The Volkswagen Air-cooled engine looks quite like virtually no other, mainly because the business end is only the lower third of the engine assembly, with the electrics, carburation and cooling taking most of the space above the coverplate (tinware). This section is designed as an introduction to the engine layout and to assist in the location of engine components.
HOW THE ENGINE WORKS - INTRODUCTION
The Volkswagen engine is an air-cooled horizontally opposed flat four cylinder design, commonly known as a "Boxer Engine". The engine is a conventional Four-Cycle Engine. This section gives a general overview of how the engine works. It outlines the role of all the major engine components and how they function together. There are subsequent links to explain the functions of individual components. Some sections contain animations to help illustrate the working of a component.
The bottom end consists of a short crankshaft and camshaft located between the two halves of a magnesium alloy crankcase. The flywheel is located on the front of the crankshaft.
The camshaft operates the valve push rods. The oil pump is also driven by the camshaft, providing oil for the lubrication system. The distributor is driven by a shaft engaged in a worm gear on the crankshaft.
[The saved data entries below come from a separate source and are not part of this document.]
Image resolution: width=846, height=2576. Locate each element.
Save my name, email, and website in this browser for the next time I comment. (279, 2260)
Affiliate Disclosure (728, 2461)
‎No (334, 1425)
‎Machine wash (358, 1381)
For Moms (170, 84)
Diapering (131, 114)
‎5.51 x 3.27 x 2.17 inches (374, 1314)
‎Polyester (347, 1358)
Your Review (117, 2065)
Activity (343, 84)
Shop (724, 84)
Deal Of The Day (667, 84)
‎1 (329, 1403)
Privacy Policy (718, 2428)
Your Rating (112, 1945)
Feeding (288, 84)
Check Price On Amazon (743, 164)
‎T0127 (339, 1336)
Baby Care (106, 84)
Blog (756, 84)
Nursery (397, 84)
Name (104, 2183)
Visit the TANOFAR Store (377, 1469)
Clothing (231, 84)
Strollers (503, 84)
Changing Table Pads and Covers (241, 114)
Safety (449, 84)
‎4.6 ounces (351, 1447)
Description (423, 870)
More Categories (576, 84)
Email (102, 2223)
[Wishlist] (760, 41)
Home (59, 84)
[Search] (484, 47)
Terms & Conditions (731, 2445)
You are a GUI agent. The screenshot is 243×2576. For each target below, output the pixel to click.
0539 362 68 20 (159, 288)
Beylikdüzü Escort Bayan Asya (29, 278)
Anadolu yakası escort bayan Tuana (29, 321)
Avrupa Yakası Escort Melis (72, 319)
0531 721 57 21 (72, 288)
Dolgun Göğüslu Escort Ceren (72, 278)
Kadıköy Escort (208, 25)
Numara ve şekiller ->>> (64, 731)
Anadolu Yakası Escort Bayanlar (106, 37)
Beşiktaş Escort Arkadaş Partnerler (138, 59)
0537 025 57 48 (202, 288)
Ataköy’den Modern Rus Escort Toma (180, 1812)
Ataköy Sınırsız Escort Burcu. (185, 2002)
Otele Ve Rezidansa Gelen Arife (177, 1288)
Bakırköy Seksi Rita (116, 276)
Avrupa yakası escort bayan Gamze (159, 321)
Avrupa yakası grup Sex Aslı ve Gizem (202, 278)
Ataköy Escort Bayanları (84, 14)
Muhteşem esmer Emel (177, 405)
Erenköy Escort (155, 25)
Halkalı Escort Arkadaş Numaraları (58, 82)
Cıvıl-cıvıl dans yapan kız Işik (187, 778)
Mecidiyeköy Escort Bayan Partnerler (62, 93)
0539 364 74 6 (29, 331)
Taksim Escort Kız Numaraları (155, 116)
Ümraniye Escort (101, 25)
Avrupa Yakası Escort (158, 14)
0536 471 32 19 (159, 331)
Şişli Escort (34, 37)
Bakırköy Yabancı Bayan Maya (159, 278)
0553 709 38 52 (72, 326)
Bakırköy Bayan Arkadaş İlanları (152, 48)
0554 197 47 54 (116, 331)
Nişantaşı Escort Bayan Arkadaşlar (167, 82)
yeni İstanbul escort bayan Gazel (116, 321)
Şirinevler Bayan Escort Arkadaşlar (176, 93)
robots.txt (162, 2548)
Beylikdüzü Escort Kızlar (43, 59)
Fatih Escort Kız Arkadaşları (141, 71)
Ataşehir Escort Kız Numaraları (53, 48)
The fuel pump is subsequently driven by the distributor shaft.
The pistons move back and forth in four separately mounted, finned cylinder barrels. Each pair of cylinders has a common cylinder head containing the valves and rocker gear operated by the pushrods (valve train).
The engine's air-fuel mixture is supplied and regulated by a carburettor which is subsequently ignited by a conventional ignition system and distributor. A fan-belt from the crankshaft pulley drives the generator / alternator and the engine's cooling fan.